# HSC-84 and HSC-85: The Navy's 160th?



## mm23 (Jun 4, 2014)

http://navyseals.com/2227/navy-seal-air-support-helicopter-sea-combat-squadron-85/

Hey fellas, 
Found an article on navyseals.com about the navy's 2 helicopter squadrons exclusively tasked with supporting NSW/NSO. The 160th SOAR is the go-to transportation for SOF but how could these guys fit in to the picture? Do you see this as a benefit or a mistake? Could these guys reach the level of the 160th? 

Thanks


----------



## DA SWO (Jun 4, 2014)

The ghey is strong with this thread.


----------



## Ooh-Rah (Jun 4, 2014)

SOWT said:


> The ghey is strong with this thread.


I hope when people write LOL, they really do laugh-out-loud.  I did!


----------



## Muppet (Jun 4, 2014)

Ooh-Rah1069 said:


> I hope when people write LOL, they really do laugh-out-loud.  I did!



I did and I also peed my pants a little...

F.M.


----------



## policemedic (Jun 5, 2014)




----------



## Diamondback 2/2 (Jun 5, 2014)




----------



## Muppet (Jun 5, 2014)

Fucking awesome movie also!

F.M.


----------



## SkrewzLoose (Jun 5, 2014)

I would love to see what the attrition rate would be when the HSC guys are sent to the 160th's A&S...


----------



## AWP (Jun 5, 2014)

I have a buddy who is an SH-60 pilot, I should ask him about these guys.

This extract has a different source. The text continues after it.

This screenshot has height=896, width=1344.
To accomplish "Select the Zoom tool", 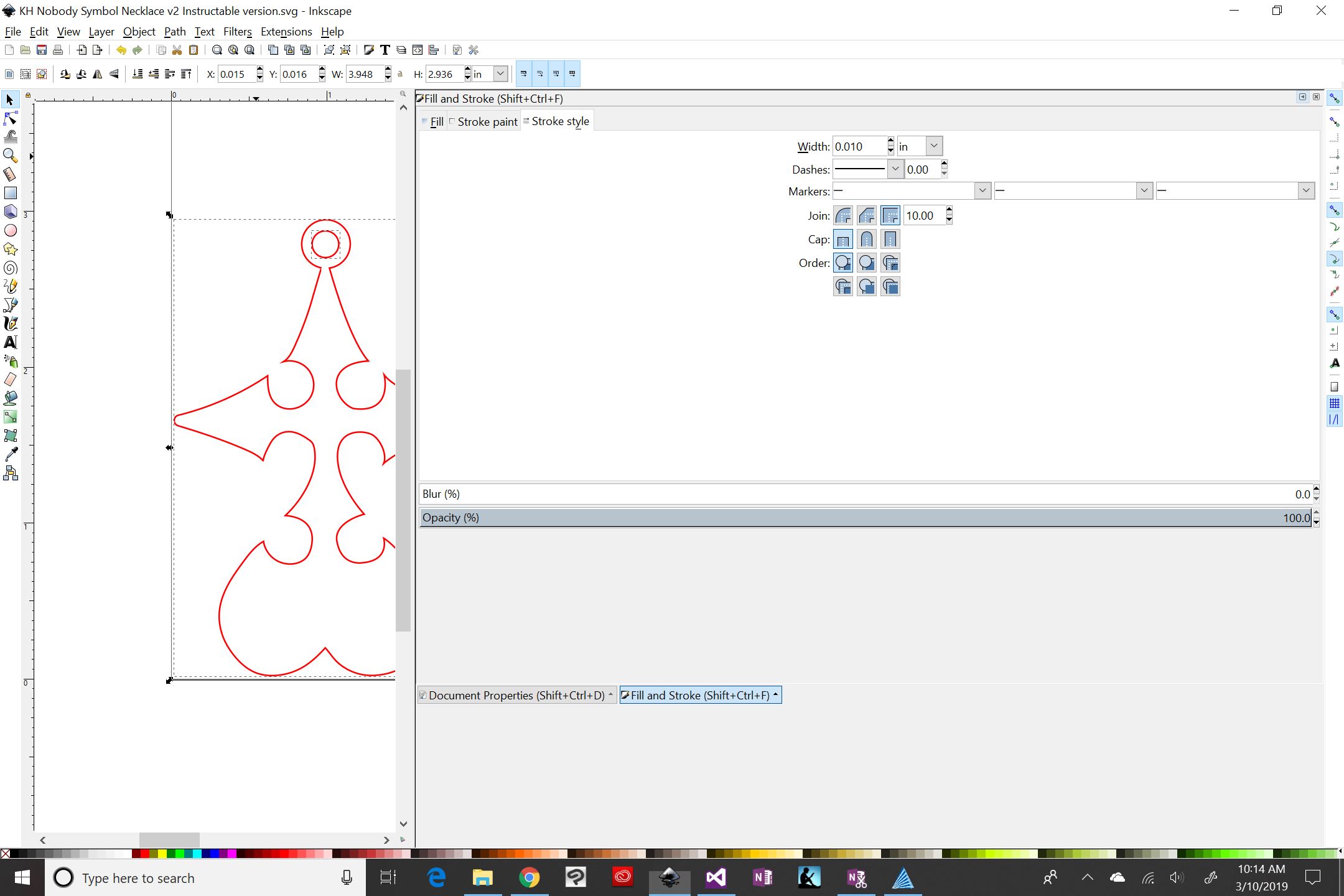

So, if I understand it from the article: these guys fall under a conventional command, have no A&S program, no SOF-specific airframes, and are just now showing up to the dance? And they are supposed to be the 160th's equals?

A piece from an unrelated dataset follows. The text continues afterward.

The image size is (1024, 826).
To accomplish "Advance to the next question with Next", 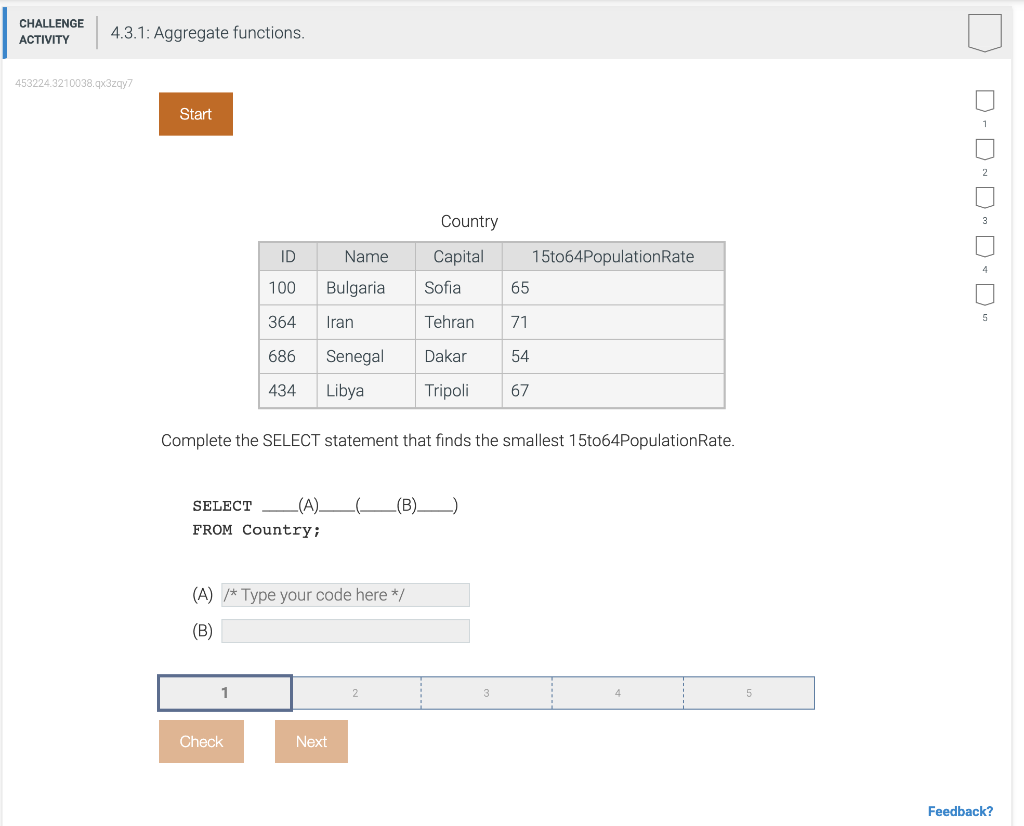I will pyautogui.click(x=311, y=741).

Navy, I'm not going to bash you, but the math isn't adding up


----------



## mm23 (Jun 5, 2014)

Freefalling said:


> I have a buddy who is an SH-60 pilot, I should ask him about these guys.
> 
> So, if I understand it from the article: these guys fall under a conventional command, have no A&S program, no SOF-specific airframes, and are just now showing up to the dance? And they are supposed to be the 160th's equals?
> 
> Navy, I'm not going to bash you, but the math isn't adding up


By the way, I see it (I'm admitting right now that I become a "ghey" fanboy when it comes to SOF) as somewhat deceiving given that in the article it states that only one of the two squadrons is actually capable of doing the job and this article is a little over a year old so things could've changed on their end.


----------



## AWP (Jun 5, 2014)

Inflight refueling? Nein
DAP's? Nein
The 160th engineering and flight test section/ platoon/ whatever (I know it is exceptionally good)? Not bloody likely
Pilots who will spend the rest of their careers in that unit? Not bloody likely

So other than my previous posts, MH-47's, and Little Birds, they are EXACTLY like the 160th...


----------



## mm23 (Jun 5, 2014)

Freefalling said:


> Inflight refueling? Nein
> DAP's? Nein
> The 160th engineering and flight test section/ platoon/ whatever (I know it is exceptionally good)? Not bloody likely
> Pilots who will spend the rest of their careers in that unit? Not bloody likely
> ...


Thanks for clearing up the haze Freefalling.


----------



## Ranger Psych (Jun 5, 2014)

Here's the easy way to look at comparing military units that appear similar to SOCOM variants.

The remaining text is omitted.